__INSTRUCTIONS__:
1/ Write out the passage of the daily note starting with "I have just" and going on through "season ticket holder.".
2/ Summarize the daily note in two sentences.
━━━ TEXT ━━━
Daily Note – The Return of NIARU


UK: Better than expected employment data puts the BOE in a tough spot

China: No US style crunch for China says former PBOC advisor

Japan: BOJ’s Kuroda says risks to BOJ’s price forecast have not materialized

Eurozone: France will honour pledge to bring deficit back below 3% of GDP in 2015

Portfolio: Continued move higher in US 5 Year Yields


Good morning,

I have just finished my first ever spinning class and I can hardly walk. But apparently it gets easier and, eventually, you get to the sweet spot where you actually like going to the class. I will keep you posted but right now I have about as much conviction as an Old Trafford season ticket holder.

Speaking of “sweet spots”, the UK’s latest data indicated, tentatively, that our neighbours across the sea might just have hit that sweet spot which economists call NIARU – the non accelerating inflation rate of unemployment. I realize that’s a bit of a mouthful and few economists will be front runners for the Hemmingway prize for succinct prose, but bear with me.
━━━ SUPPLIED DATA ━━━
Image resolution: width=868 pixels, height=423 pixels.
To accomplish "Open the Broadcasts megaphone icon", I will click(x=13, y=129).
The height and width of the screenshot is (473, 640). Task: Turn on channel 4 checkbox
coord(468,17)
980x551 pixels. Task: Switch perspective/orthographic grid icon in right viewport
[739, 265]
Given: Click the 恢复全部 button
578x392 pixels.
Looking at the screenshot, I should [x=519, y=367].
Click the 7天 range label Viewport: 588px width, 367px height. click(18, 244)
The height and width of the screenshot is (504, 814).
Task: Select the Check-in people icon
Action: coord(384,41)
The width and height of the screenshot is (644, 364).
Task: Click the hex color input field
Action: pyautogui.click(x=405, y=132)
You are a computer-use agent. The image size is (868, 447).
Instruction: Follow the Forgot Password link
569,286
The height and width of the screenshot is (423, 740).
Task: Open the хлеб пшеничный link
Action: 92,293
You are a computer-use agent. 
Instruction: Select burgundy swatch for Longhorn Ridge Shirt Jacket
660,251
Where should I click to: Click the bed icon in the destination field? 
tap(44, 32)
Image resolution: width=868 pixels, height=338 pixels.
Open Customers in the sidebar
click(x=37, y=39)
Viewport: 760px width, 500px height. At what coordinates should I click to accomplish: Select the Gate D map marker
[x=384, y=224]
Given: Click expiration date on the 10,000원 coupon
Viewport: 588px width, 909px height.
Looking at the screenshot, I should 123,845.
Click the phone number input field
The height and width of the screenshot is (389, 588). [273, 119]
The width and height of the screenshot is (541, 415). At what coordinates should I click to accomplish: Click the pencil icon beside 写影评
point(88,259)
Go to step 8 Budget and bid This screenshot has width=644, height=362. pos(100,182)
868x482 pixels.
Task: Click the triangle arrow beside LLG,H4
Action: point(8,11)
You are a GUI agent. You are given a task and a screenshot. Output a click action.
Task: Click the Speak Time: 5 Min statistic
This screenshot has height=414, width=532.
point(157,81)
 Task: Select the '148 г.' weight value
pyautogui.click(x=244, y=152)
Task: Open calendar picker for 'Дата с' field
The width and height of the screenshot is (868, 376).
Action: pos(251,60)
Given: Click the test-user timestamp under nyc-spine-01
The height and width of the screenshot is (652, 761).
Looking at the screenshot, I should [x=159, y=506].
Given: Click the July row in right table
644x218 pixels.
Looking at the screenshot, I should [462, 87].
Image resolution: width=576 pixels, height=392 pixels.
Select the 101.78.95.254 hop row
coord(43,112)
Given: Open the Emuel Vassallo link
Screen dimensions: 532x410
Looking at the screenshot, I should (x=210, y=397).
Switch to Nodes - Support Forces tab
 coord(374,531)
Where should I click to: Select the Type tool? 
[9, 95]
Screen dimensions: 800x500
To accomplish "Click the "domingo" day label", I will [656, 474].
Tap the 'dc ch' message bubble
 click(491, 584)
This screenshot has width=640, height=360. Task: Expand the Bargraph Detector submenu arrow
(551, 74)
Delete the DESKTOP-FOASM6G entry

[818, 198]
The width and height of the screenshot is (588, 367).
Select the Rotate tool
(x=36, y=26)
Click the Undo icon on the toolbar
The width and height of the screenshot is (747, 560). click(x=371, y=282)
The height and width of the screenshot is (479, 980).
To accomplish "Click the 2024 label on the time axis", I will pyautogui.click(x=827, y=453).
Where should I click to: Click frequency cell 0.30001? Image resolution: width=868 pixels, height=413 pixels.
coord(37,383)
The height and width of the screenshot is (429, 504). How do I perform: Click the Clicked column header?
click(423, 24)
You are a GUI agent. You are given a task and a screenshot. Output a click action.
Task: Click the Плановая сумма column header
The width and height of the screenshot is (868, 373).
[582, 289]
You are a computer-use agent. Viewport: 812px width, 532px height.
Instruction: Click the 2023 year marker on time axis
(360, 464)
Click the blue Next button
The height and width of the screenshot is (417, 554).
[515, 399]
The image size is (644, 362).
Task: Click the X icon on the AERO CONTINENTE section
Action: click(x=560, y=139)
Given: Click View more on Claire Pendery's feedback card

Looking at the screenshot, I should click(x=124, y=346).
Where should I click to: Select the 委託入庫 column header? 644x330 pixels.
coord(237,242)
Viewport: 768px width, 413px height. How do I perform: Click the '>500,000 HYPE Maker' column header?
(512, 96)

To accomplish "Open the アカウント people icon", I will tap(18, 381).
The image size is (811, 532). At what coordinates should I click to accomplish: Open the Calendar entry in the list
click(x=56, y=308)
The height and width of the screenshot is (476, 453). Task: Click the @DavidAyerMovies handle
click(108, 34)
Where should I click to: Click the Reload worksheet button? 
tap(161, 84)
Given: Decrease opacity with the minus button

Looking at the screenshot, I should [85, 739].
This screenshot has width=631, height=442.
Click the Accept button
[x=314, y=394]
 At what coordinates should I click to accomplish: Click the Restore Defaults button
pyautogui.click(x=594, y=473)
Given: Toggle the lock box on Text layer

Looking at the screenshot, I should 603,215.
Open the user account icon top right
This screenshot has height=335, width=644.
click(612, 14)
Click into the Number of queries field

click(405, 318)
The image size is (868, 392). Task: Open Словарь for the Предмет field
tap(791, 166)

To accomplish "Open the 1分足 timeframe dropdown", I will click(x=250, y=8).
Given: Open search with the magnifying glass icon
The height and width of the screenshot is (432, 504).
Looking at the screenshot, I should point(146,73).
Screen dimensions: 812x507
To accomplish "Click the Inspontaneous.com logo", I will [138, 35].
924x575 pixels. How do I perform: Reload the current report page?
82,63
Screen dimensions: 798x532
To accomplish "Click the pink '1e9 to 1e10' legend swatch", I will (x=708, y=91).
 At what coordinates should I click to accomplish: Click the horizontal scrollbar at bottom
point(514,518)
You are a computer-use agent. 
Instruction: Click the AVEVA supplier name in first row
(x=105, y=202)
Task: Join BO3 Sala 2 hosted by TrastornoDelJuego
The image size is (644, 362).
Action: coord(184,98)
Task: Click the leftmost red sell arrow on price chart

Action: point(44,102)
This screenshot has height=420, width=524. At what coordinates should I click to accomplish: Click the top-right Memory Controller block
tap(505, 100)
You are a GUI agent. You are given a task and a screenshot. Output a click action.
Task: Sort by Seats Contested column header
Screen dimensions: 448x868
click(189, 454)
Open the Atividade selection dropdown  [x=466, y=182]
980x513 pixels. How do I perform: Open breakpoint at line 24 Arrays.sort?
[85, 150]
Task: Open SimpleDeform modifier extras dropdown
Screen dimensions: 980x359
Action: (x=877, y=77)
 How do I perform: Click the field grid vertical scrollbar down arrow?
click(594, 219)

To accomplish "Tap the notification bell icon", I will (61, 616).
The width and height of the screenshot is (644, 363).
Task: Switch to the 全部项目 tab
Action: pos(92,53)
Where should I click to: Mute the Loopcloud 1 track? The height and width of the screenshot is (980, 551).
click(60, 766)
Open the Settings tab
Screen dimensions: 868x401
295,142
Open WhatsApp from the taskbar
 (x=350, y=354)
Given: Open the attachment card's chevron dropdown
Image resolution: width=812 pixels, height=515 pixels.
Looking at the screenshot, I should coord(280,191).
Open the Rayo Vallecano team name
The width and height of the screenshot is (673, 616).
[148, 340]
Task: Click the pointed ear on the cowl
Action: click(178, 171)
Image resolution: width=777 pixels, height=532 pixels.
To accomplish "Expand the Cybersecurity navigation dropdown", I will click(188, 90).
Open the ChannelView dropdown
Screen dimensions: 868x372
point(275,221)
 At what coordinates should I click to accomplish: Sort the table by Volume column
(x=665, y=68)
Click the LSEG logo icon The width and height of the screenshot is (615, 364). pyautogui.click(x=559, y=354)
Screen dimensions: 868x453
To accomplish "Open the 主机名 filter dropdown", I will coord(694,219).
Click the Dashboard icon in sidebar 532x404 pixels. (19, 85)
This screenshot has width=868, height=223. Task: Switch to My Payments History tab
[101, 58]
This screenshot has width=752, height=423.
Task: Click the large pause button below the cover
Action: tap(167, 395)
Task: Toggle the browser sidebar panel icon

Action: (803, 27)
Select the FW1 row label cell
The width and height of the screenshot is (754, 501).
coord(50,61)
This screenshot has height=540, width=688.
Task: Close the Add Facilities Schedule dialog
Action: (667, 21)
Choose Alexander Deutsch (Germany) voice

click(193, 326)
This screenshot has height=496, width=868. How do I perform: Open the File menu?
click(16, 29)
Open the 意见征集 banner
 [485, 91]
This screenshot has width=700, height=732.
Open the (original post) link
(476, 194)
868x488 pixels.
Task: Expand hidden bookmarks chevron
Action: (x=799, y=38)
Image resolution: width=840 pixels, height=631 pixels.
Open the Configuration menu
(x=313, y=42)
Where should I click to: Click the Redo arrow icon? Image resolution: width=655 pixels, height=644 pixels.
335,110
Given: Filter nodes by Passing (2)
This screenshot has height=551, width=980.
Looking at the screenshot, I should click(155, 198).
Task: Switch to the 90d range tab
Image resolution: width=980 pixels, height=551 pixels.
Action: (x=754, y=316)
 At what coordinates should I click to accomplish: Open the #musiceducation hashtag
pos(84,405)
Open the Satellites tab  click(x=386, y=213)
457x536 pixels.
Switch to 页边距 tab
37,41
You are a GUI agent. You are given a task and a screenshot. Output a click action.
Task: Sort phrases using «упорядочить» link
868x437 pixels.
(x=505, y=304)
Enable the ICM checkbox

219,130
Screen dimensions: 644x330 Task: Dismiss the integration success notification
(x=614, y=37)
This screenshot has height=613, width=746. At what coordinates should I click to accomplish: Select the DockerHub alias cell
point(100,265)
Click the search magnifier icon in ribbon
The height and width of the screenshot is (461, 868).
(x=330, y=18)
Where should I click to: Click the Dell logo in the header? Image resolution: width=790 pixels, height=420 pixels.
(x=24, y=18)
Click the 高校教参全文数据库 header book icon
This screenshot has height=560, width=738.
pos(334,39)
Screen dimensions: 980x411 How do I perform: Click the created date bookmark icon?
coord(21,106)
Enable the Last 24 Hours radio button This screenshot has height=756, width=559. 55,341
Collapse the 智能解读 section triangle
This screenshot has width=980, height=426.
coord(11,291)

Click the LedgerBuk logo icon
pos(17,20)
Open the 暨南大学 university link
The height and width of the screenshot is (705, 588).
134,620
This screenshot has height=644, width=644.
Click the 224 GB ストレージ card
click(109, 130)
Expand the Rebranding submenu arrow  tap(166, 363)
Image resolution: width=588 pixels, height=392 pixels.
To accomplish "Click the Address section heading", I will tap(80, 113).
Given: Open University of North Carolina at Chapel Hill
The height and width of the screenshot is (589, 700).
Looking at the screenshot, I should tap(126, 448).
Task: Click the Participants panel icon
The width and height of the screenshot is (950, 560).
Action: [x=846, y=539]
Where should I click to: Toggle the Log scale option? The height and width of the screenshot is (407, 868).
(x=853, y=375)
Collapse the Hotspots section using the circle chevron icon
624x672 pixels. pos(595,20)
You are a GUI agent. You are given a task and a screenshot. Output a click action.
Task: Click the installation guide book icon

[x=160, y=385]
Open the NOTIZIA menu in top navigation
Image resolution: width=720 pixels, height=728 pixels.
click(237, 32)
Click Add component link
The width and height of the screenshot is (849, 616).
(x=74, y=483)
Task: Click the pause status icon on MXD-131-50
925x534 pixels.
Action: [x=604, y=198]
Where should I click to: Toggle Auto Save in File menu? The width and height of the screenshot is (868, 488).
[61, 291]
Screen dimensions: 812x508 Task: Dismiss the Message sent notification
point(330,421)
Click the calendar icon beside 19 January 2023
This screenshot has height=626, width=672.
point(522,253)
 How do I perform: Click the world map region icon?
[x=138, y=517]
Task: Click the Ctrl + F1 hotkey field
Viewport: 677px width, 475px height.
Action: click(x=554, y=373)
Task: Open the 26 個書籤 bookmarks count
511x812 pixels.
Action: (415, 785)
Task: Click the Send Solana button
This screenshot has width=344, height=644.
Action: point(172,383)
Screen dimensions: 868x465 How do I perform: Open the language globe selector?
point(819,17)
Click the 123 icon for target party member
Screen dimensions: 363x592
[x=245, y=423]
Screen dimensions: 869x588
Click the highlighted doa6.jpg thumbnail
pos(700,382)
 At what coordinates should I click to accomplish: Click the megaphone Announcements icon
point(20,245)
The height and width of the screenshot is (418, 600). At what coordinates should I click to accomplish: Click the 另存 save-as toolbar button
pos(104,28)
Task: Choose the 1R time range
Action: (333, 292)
━━━
__ANSWERS FOR THE EXERCISE__:
1/
I have just finished my first ever spinning class and I can hardly walk. But apparently it gets easier and, eventually, you get to the sweet spot where you actually like going to the class. I will keep you posted but right now I have about as much conviction as an Old Trafford season ticket holder.

2/ The daily note opens with headlines on better-than-expected UK employment data putting the BOE in a tough spot, a former PBOC advisor saying China faces no US-style crunch, Kuroda saying risks to the BOJ's price forecast have not materialized, France pledging to bring its deficit below 3% of GDP in 2015, and a continued rise in US 5 Year yields. The writer then describes finishing a first spinning class and notes that the UK's latest data tentatively suggest the country may have hit NIARU, the non accelerating inflation rate of unemployment.